Öğüt almak, eleştirilmek, iyiden, doğrudan, daha güzel olandan yana bir tavsiye duymak, münafığın en hoşlanmadığı ve nefsine en ağır gelen durumlardan biridir. Bunu bir de kendisine içten içe büyük bir kin, öfke ve nefret duyduğu insanlar olan Müslümanlar yapacak olursa, bu durumda münafık deliye döner. Delice ve kontrolsüz bir savunma içgüdüsüyle, kendisini haklı çıkarıp kusursuz gösterebilmek için aklına gelen her yola başvurur. Var olduğunu zannettiği sahte itibarını, ‘herkesten üstün ve mükemmel olduğu imajını korumak’ ve ‘büyüklük iddiasına herhangi bir zarar gelmesini önlemek’ için delice kendini savunmaya başlar. ‘Yalan söylemek, iftira atmak, karşı tarafı haksız çıkarmaya çalışmak, Kuran ayetleri hakkında sapkın yorumlarda bulunmak, züppe ve küstah üsluplarla üste çıkmaya çalışmak, ağlayarak haksızlığa uğradığı, mağdur olduğu imajını vermeye çalışmak, bağırarak karşı tarafın konuşmasını engellemeye ve tehditkar bir hava estirmeye çalışmak’ münafığın yaptığı karşı atakların sadece çok az bir kısmıdır. Allah Kuran’da, Müslümanların ve Allah’ın dinini anlatmakla görevli elçilerinin çağrıları karşısında, münafıkların bu mübarek şahısları ‘öldürmeyi dahi göze alacak kadar gözlerinin dönüp saldırganlaştıklarını’ da haber vermiştir:
… Demek, size ne zaman bir elçi nefsinizin hoşlanmayacağı bir şeyle gelse, büyüklük taslayarak bir kısmınız onu yalanlayacak, bir kısmınız da onu öldürecek misiniz?” (Bakara Suresi, 87)

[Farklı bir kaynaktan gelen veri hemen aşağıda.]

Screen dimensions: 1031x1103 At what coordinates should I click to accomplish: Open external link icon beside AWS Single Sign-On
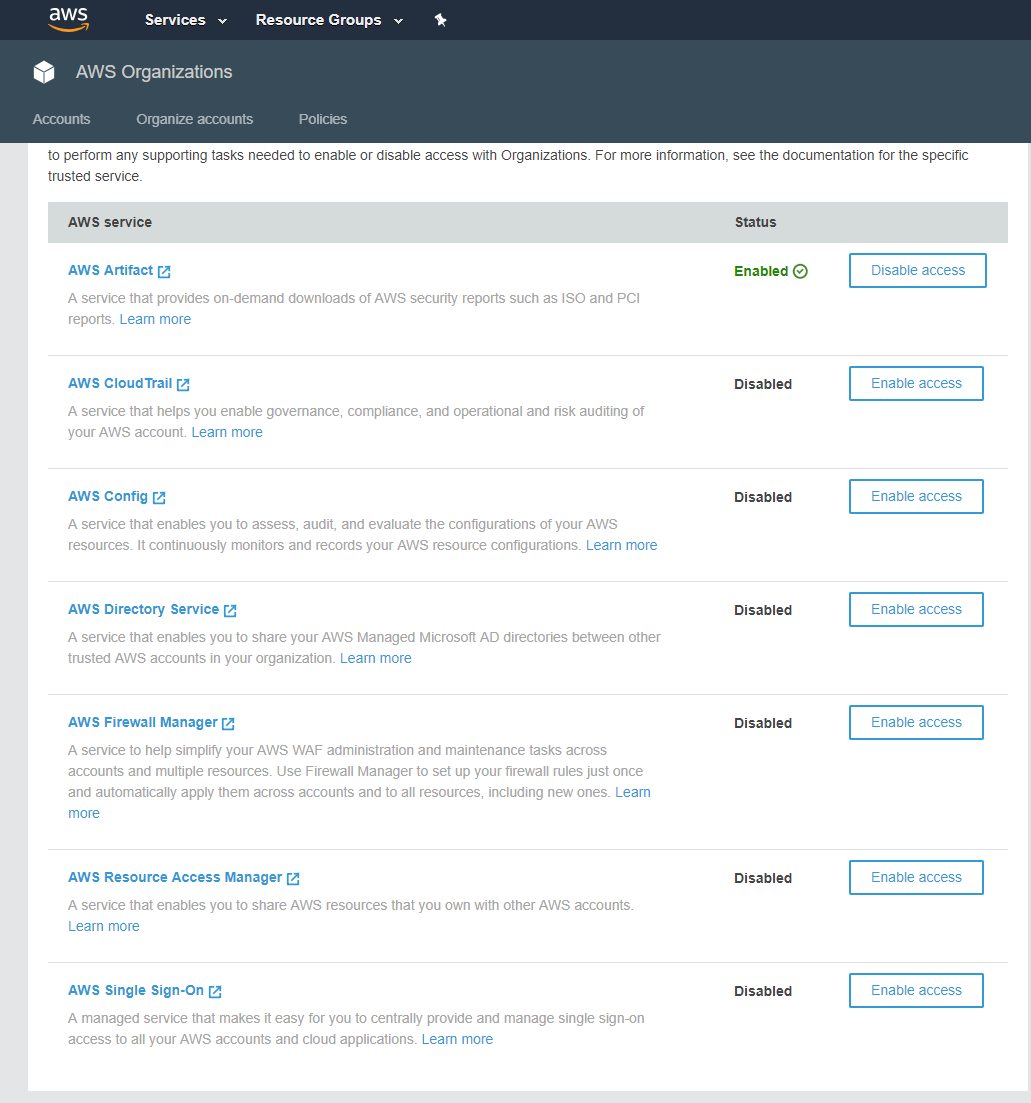(x=215, y=991)
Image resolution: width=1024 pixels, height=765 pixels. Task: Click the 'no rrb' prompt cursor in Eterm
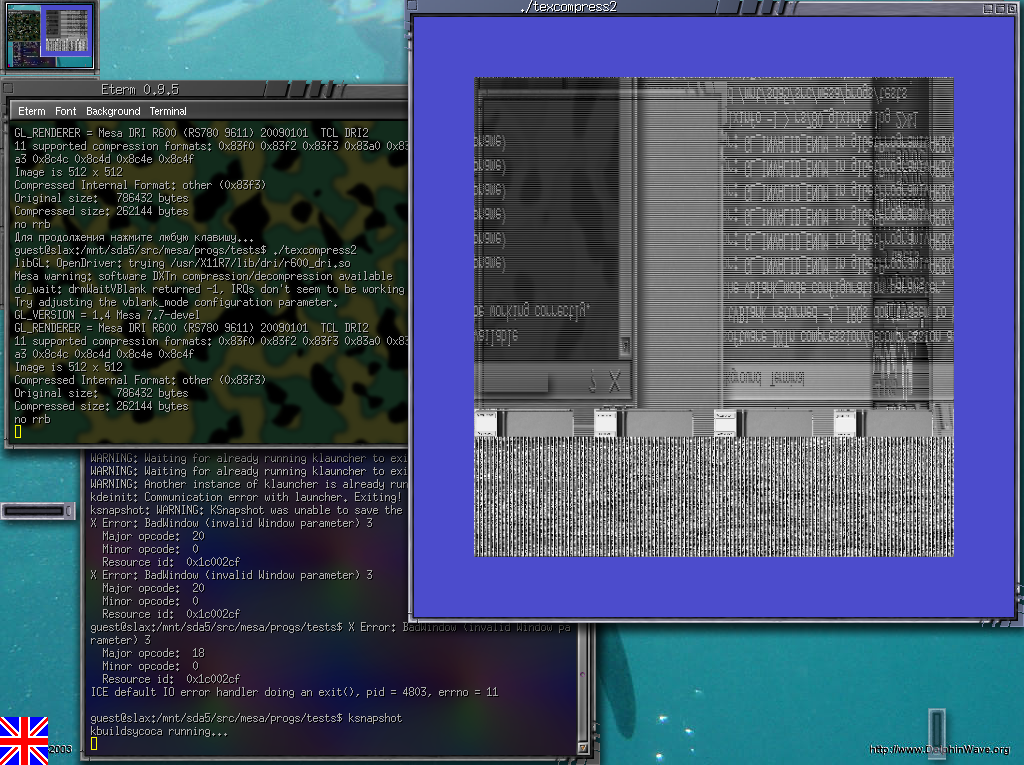pos(18,432)
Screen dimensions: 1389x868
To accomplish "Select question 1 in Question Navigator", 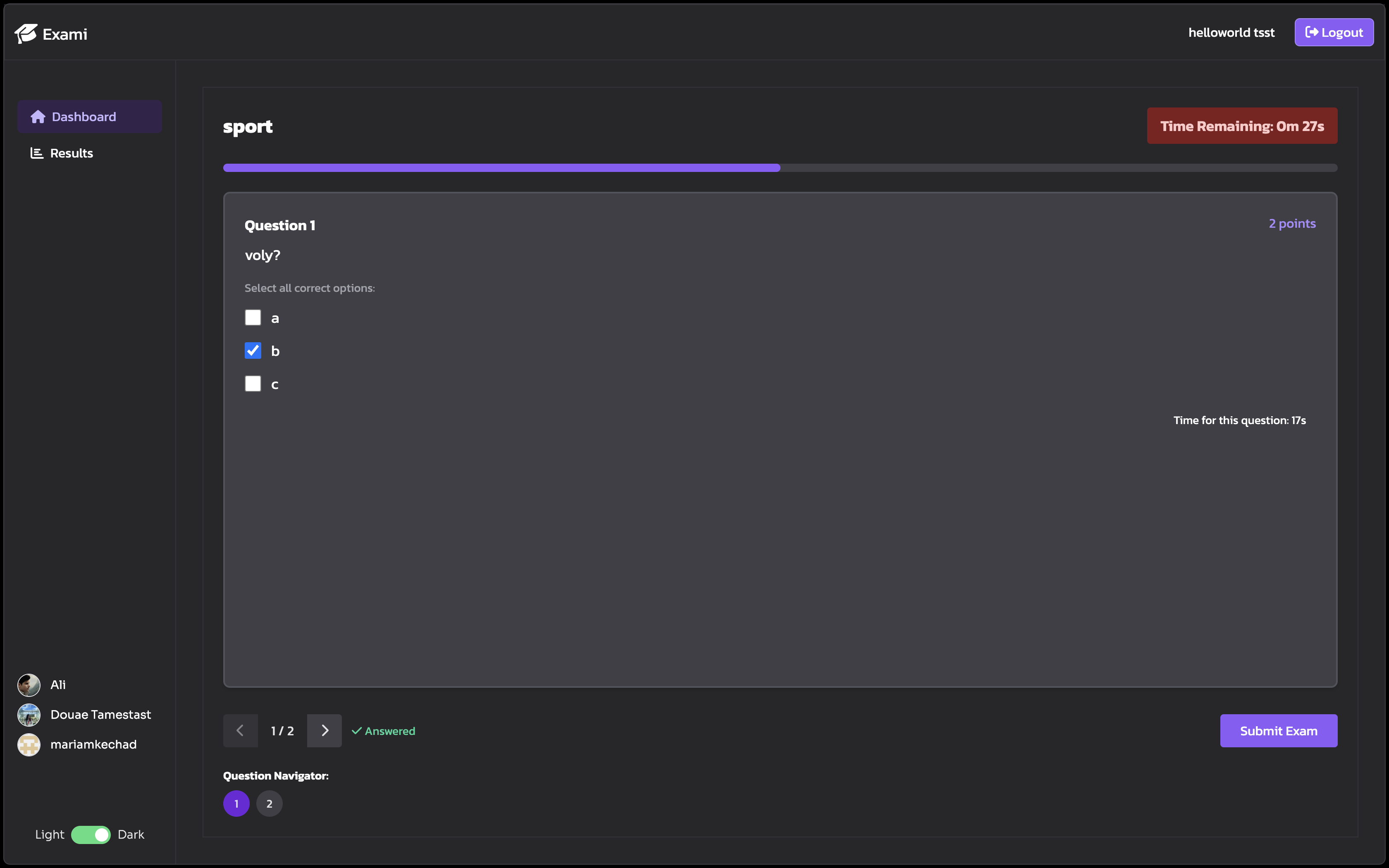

Allah ayette nefisleriyle çatışan; hatalarını ortaya koyan, yanlışlarını deşifre eden konuşmalar yapıldığında, münafıkların gözü dönmüş bir azgınlıkla saldırganlaştıklarını ve ‘öldürmeye varacak kadar delice bir kinin tüm vücutlarını kapladığını’ bildirmektedir.
Ayetin açıklaması, münafıkların ‘ruhundaki büyüklük hissinin ne kadar şiddetli bir delilik haline geldiğini’ anlamak açısından çok önemlidir: “Demek size ne zaman bir elçi”, yani ‘size güzel ahlakı anlatan bir tebliğci’, “nefsinizin hoşlanmayacağı birşeyle gelse”, yani ‘sizin yanlış, kötü yönlerinizi eleştiren bir üslubu olsa, sizdeki bir hatayı gidermek istese’, “büyüklük taslayarak”, yani ‘enaniyet krizine girerek’ “bir kısmınız onu yalanlayacaksınız”. İşte münafık da ayette belirtildiği gibi, tebliği yapan kişinin anlattıklarının zıddı açıklamalar yaparak “Senin sözün doğru değil, yalan söylüyorsun” diyerek Müslümanların sözlerini yalanlamaya çalışır.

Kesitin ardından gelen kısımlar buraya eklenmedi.